An average Minnesotan’s commute time is about 22 minutes, consistent with the 23.7-minute national average. These figures are for all forms of transportation, including transit and non-motorized travel. Roughly 75% of Minnesotans drive by themselves to work, which according to the Census Bureau, matches national numbers. Since the 1960 Census—the first that collected commuting data—private miles have steadily increased. We all know it is time for to reverse this trend.
Only 5% of US workers commute via public transportation. The Twin Cities metro area ranked 12th in public transportation usage among major metros for work commutes.
Take a look at the maps below, which show average commute times by county, with a breakdown of the state’s 4 largest metro areas and their public transit usage.
(Click here for interative maps)
The first map shows the difference in commute time between using an automobile or public transit. Orange and red counties indicate areas where the public transit commute took more time than using an automobile. It comes as no surprise that only 5% of people chose to commute via public transit when the commute can take up to 45 minutes more in certain areas.

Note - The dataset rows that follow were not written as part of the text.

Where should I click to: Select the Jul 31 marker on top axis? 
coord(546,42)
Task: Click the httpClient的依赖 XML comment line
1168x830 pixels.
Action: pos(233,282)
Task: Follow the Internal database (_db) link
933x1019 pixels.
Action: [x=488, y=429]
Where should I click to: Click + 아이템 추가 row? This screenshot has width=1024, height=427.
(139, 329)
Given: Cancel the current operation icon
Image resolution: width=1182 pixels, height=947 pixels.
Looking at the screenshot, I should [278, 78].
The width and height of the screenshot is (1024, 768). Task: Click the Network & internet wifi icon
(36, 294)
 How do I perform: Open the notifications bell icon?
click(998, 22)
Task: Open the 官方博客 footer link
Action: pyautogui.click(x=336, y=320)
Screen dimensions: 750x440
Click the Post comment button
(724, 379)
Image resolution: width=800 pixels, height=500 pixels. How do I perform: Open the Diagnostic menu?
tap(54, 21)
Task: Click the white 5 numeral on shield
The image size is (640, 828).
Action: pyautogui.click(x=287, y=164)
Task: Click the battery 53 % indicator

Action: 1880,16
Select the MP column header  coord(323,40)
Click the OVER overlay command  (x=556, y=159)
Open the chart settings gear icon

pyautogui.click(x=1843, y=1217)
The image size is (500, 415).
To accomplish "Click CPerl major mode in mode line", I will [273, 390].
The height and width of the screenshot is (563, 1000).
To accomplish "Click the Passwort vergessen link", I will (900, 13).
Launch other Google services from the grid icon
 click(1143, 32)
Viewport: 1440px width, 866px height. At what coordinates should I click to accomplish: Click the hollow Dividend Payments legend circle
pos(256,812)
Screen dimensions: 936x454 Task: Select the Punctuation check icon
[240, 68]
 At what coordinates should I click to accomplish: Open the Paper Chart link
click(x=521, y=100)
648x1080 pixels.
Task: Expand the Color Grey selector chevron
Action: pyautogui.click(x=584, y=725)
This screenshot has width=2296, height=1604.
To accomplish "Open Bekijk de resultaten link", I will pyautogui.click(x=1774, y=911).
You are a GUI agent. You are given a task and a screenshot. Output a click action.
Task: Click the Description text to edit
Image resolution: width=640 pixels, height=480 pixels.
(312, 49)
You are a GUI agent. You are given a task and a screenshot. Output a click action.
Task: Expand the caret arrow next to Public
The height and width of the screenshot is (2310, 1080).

Public transit, however, does have the ability to decrease commute times. On the second map, green counties represent areas where people reported that using public transit (not including taxi cabs) is actually faster than using a car. What is interesting about this map, is that the green counties are actually less densely populated than urbanized counties, demonstrating public transit isn’t just a big city thing. Public transit can, and does, work in smaller cities and towns.
A recent Natural Resources Defense Council report stated that Americans are increasingly warming up to the idea of public transit and are even favoring expanding transit over building new roads. The report also showed that it’s not just people living in cities that are interested in public transit, but that people living in small cities and towns, and even in rural areas, were just as interested in more public transit.
There has been a nationwide movement that is seeing smaller cities expand their public transit infrastructure. In 2012, Bloomington, Indiana – a city of 81,000 people – started exploring the idea of a Bus Rapid Transit system, stating it’s not just for big cities anymore. Other less densely populated areas already have this infrastructure in place.
The Community Transportation Association of America’s executive director once stated that rural transportation networks “are the transportation solution for the next century”. Instead of just focusing on large scale public transit projects in big cities, Minnesota may want to look into expanding transit infrastructure in some of its smaller communities. And by doing so, perhaps shave off a few minutes of that pesky commute time.